D.C. Reports on Subway Fire
May. 01, 2000
WASHINGTON (AP) _ Transit officials released a preliminary report into last month's fire on the Washington Metro Monday, in which they blamed an unusual design along the stretch of track where the fire broke out.
``The factors that caused this particular fire are unlikely to recur in our system,'' said Fred Goodine, Metro Safety Officer.
The report said the cable to the electrified rail is embedded in a concrete slab running under the tracks. Two pieces of metal on the ends of the slab cut into the casing and insulation surrounding the wire, grounding the cable and causing the April 20 fire in a subway tunnel under the nation's capital.
The grounded cable then opened high voltage fuses, which shut off power and stranded a Virginia-bound train carrying 273 passengers. It took over 2 1/2 hours to evacuate them.

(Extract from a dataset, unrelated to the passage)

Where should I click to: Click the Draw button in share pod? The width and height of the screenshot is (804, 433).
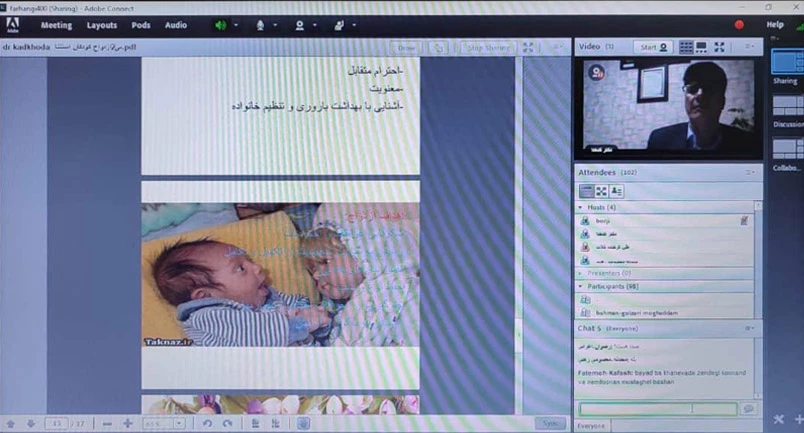[x=406, y=47]
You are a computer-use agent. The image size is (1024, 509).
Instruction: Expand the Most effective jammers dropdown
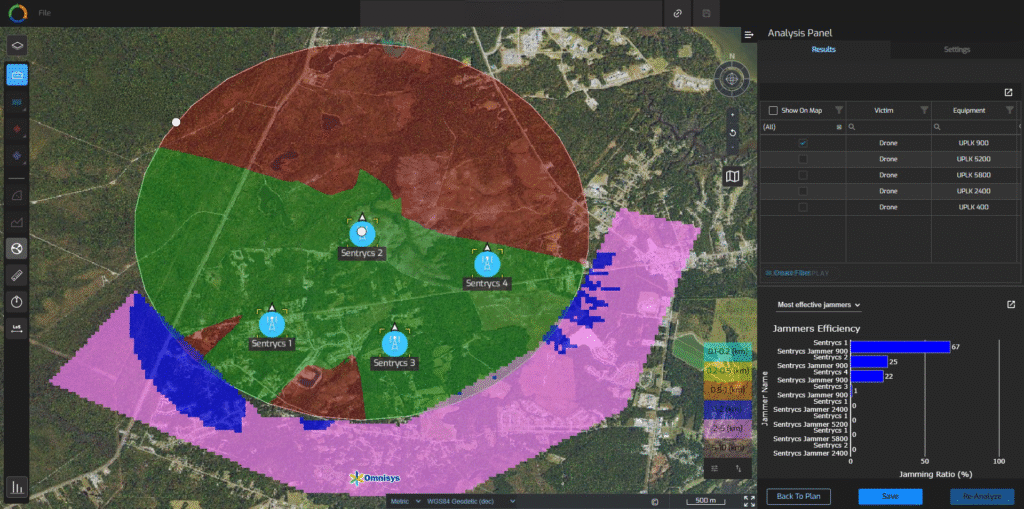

According to Metro, the scene of the fire _ between the Farragut West and Foggy Bottom stations _ is the only place on the subway system that has this kind of cable installation, which does not meet Metro's current standards. Work is underway to replace the cable.
District of Columbia firefighters, whose radios did not work underground, will use World War II era field phones if they have to fight another blaze inside the tunnels. Acting Fire Chief Thomas Tippett said Monday the field phones and spools of cable can be hooked up quickly.
Metro said it would also provide two-way radios to firefighters, should there be another emergency.